At the end of last year, Americans' credit card debt reached almost $1 trillion total, with the average card-holding household owing $10,679 (Nilson Report, April 2009). In the last 12 months, 34 million Americans have made a late credit card payment and 18 million have missed a payment entirely. (National Foundation for Credit Counseling, 2009 Financial Literacy Survey, April 2009).
In an effort to ease the burden on struggling cardholders, the federal government has passed the Credit Card Accountability Responsibility & Disclosure Act of 2009. The law becomes effective next February and contains numerous protections for cardholders, some of which are highlighted below.
No More Retroactive Interest Rate Hikes. Card issuers will no longer be able to raise interest rates on existing balances unless you are more than 60 days late on your account (i.e., no payment is received during the 60-day period after the due date). Instead, rate hikes will only apply to new purchases. Further, even if the rate is increased due to a late payment, the issuer must reinstate the lower rate after the cardholder has made six straight on-time monthly payments.
Payments Must Be Applied to Highest-Rate Balances First. Typically, card issuers apply payments to the balance subject to the lowest interest rate, thus increasing the total accrued interest and the time it takes to pay off the entire balance. Once this law takes effect, the issuer must apply any payments above the minimum to balances subject to the highest interest rate, then the balance subject to the next highest, and so on down the line.

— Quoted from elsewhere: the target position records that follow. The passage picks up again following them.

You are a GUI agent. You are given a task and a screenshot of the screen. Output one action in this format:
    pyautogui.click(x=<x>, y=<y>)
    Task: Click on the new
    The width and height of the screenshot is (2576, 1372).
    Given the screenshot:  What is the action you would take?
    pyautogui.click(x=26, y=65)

No Payment-Based Fee. Banks will no longer be able to charge a fee related to the method of payment (i.e., no more fees for internet or telephone payments).
Set Payment Due Dates and Longer Grace Periods. The new law requires that the payment due date be the same day each month (or the next business day if the due date falls on a weekend or holiday). In addition, the billing statement must be mailed no later than 21 days before the payment is due, which is one week longer than the current laws impose.
Universal Defaults Prohibited. Currently, issuers can raise interest rates based on negative entries in a cardholder's credit report (i.e., if the cardholder has made a late payment to a different credit card). Card issuers will no longer be able to do so.
And finally, a Legal Report favorite:
Gift Certificates Shall Not Expire. Echoing California's law prohibiting the expiration of gift cards (see The Legal Report, Vol. 2, and our blog at www.Ajalatlaw.com), the new law prohibits the sale or issuance of gift certificates, store gift cards, or pre-paid cards that are subject to an expiration date and prohibits imposing dormancy fees, inactivity fees, or service fees on them.
Be Ready! In anticipation of the new law, card issuers have been taking steps to minimize the impact (i.e., raising interest rates, phasing out low-rate balance transfers, etc.). So, shop around for the best deals available now and keep an eye out for changes to your existing cards.